● **문서 발췌**:
CI 가 매번 새 DB / container.
- Migration 실행
- Seed 실행
- Test 실행

→ Hermetic.

Performance test data

큰 양 (100k user, 1M order):
- Bulk insert (COPY in postgres)
- Generate file → load
- 매 test 가 X

bulk_insert(users, 100_000)  # 빠름

함정: Test 가 prod data 가정

// ❌ "user_id 1 가 항상 admin" 가정
test('admin can delete', () => {
  ...
});

// ✅ 매 test 가 admin 명시 생성
test('admin can delete', () => {
  const admin = userFactory({ role: 'admin' });
  ...
});

Fixtures vs factory

Fixture:
- 작은 / 정적 / shared
- "전형적 user 5명"

Factory:
- Dynamic / parameter
- "임의 admin / banned user"

→ 둘 다 함께 가능.

🤔 의사결정 기준

작업 추천
단순 unit test Factory (fishery / factory-bot)

● **목표 1**:
테스트 데이터에 관한 글과 다음 세 진술 (a), (b), (c)가 각각 일치하는지 예 또는 아니요로 답하고, 판단 근거가 되는 글의 구절을 그대로 인용하세요. (a) 성능 테스트용 대용량 데이터는 테스트마다 새로 넣는다. (b) Fixture는 작고 정적이며 여러 테스트가 공유한다. (c) Fixture와 factory는 함께 쓸 수 없다.
● **목표 2**:
테스트 데이터에 관한 글을 마지막 줄 다음부터 같은 형식으로 이어 가세요.

● **수집 자료**:
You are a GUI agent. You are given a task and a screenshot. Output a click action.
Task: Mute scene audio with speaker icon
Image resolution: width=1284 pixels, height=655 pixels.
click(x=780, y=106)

● **과제 답 1**:
(a) 아니요: "매 test 가 X"
(b) 예: "작은 / 정적 / shared"
(c) 아니요: "둘 다 함께 가능."

● **과제 답 2**:
Integration test Factory + DB seed
E2E test Docker + 큰 seed
Big data Bulk insert + snapshot
시간 의존 MockDate
Snapshot test Fixed (no UUID)
Prod 가까움 Anonymized / synthetic

안티패턴

  • Test 가 prod data 가정: fragile.
  • 모든 test 가 1 fixture: 격리 X.
  • PII in test: 누출 가능.
  • Cleanup 없음: 다음 test 영향.
  • Faker 가 결정 X: snapshot 깨짐.
  • Fixture 거대 (10MB+): 관리 X.
  • Seed 가 idempotent X: 재실행 깨짐.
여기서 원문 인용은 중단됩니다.